In William Faulkner’s As I Lay Dying, the trauma of Addie’s death is taking it’s toll on every character that the reader is introduced to. While each character is also dealing with their own personal trauma’s at the time, the addition of Addie’s death and burial arrangements, produces stress between the character’s themselves and the internal conflict each of them faces. Doctor Peabody words, “That’s what they mean by the love that passeth understanding: that pride, that furious desire to hide that abject nakedness which we bring here with us, … carry stubbornly and furiously with us into the earth again.” (Faulkner, 46) excellently exhibits the thematic notion of the novel, covering the collective trauma of Addie’s death. The particular situation Peabody is referring to is Jewel refusing to show up to Addie’s bedside before her passing even though he’s her favorite although he’s a brat. The social family dynamic of As I Lay Dying is as Addie describes “we had had to use one another by words like spiders dangling by their mouths from a beam, swinging and twisting and never touching” (Faulkner, 172). Addie’s metaphor allows the reader to have a double context to it; it can be seen as a collective trauma that the character’s experience due to their family situation or it can be introspective for each character’s dilemmas (Dewey Dell’s pregnancy, Darl’s World War I shell shock, etc). While Faulkner’s novel could easily be argued as primarily collective trauma, the individual scenarios that the character’s have as underlying emotions seem to more than just white noise in the event of Addie’s death. In fact, the build up from each of the character’s situations allows for Addie’s death to be the collective event of the novel that weaves them all together as the spider web analogy that Addie herself created.

In contrast, Dorothy Allison’s Two or Three things I Know for Sure can be seen as solely an individual trauma novel right off the surface. Nonetheless, Allison’s inclusion of the traumatic events that the women in her family also had to endure, adds a collective dynamic to her novel; allowing it to also be seen as every woman’s story. The juxtaposition between Allison’s poetic language that primarily covers the entirety of the novel and her direct language that is used for the explicit individual trauma should be the primary example that Two or Three things I Know for Sure is also a collective trauma. Allison’s memoir includes poetic language such as “Love was a mystery. Love was a calamity. Love was a curse that had somehow skipped me,... Sex was the country that I had been dragged into as a unwilling girl - sex, and the madness of the body. For all that it could terrify and confuse me, sex was something I had assimilated. Sex was a game or a weapon or an addiction. Sex was familiar. But love - love was another country.” (Allison, 55); however, Allison reveals her abuse by saying, “The man raped me. It’s the truth. It’s a fact. I was five, and he was eight months married to my mother.” (Allison, 39). The language in Allison’s novel various between depicting collective or individual trauma. For example, Allison plainly depicts her mother’s death as plainly as, “My mother died at midnight on a Saturday” (Allison, 12); while the language is direct as her abuse, her mother’s death is viewed as a collective trauma for her and her sisters as they all “become Mama” (Allison, 16). The collective web of stories that Allison ties together of the women in her family and all the trauma they endured, allows for her memoir to be seen as every woman’s story.

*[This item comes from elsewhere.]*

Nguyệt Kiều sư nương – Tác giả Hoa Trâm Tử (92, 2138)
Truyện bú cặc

Different definitions and understandings of trauma made possible by representing traumatic experience as collective and as individual phenomena also depend on the genre of the novels. Trauma is strongly correlated to truth in the reader’s eyes about the trauma that the author is relaying. When a reader goes into a novel knowing it is fiction, they are able to displace themselves from the situation even though they are capable of relating to particular situations. However, when a reader begins a novel that is labeled as non fiction, they are expecting the entirety of the novel to be truth spewing from the author’s finger tips. Thus, truth is a strong correlating factor between As I Lay Dying and Two or Three Things I Know for Sure due to the fact that Faulkner’s story is fiction and Allison’s is a memoir. The viewpoint of trauma varies based on the genre due to the fact that with fiction, typically the reader is experiencing the trauma alongside the character so the trauma is almost more raw than a nonfiction story where the trauma is obviously experienced in the past. Although most authors draw their stories from their personal experiences and a fictional story may hit close to a reader’s heart, a nonfiction novel is expected to be pure truth, thus, the trauma is viewed through a skewed lens on the reader’s behalf.